By Matthew Russell Lee

UNITED NATIONS, December 5 -- When news of Nelson Mandela's death reached the UN, inside the Security Council Argentina was giving a speech about the International Criminal Tribunals for Former Yugoslavia and Rwanda. Proceedings stopped for a moment of silence.

  Rwandan Ambassador Eugene-Richard Gasana came out to the stakeout and told Inner City Press of Mandela, "He was a great man." On November 15, Gasana gave a moving speech in the Council about the dignity of Africa.

  As to Secretary General Ban Ki-moon, at first the idea was that he would speak on UN Television without taking questions. But then reporters were told he'd speak in the Press Briefing Room. Inner City Press went there, inevitably wondering if the UN of today is fighting or perpetuating colonialism.

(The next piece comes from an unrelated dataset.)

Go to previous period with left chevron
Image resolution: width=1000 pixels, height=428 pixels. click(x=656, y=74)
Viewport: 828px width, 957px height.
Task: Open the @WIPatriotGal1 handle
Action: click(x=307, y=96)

  Just that morning, France was given a mandate to re-enter its former colony the Central African Republic, as it re-entered Mali less than a year ago.

 When Inner City Press asked French Ambassador Gerard Araud about this colonial history and "FrancAfrique," he denied his country has economic interests in the CAR. Recently the wire service Reuters, at and for the UN the Western go-to for leaks both ways, declared that FrancAfrique is over. Really?

In the UN Briefing Room, Ban Ki-moon arrived and recounted meeting Mandela, who told him there were many, many other fighters for liberation, "known and unknown."

Ban is headed to Paris for a conference on Africa. Some might wonder, FrancAfrique and ask, What Would Mandela Say? Or remember, why aren't leaders like Thomas Sankara still alive?

Footnote: after that Ban's spokesperson Martin Nesirky said there was time for two questions. Correctly, he called on South Africa Broadcasting Corporation first.

  But then, further propping up what has become the UN's Censorship Alliance, he called on the Reuters reporter who moved up to sit in what is, absurdly, UNCA's "Holy Seat." The Reuters reporter, who as shown here has spied for the UN, made sure to brand his softball question "on behalf of the United Nations Correspondents Association."

Given his and this group's leadership's involvement in censorship, for example ordering down articles about Sri Lanka and conflicts of interest, and French domination of UN Peacekeeping for colonial purposes, this said it all about today's UN and how it's covered. What Would Mandela Say? Watch this site.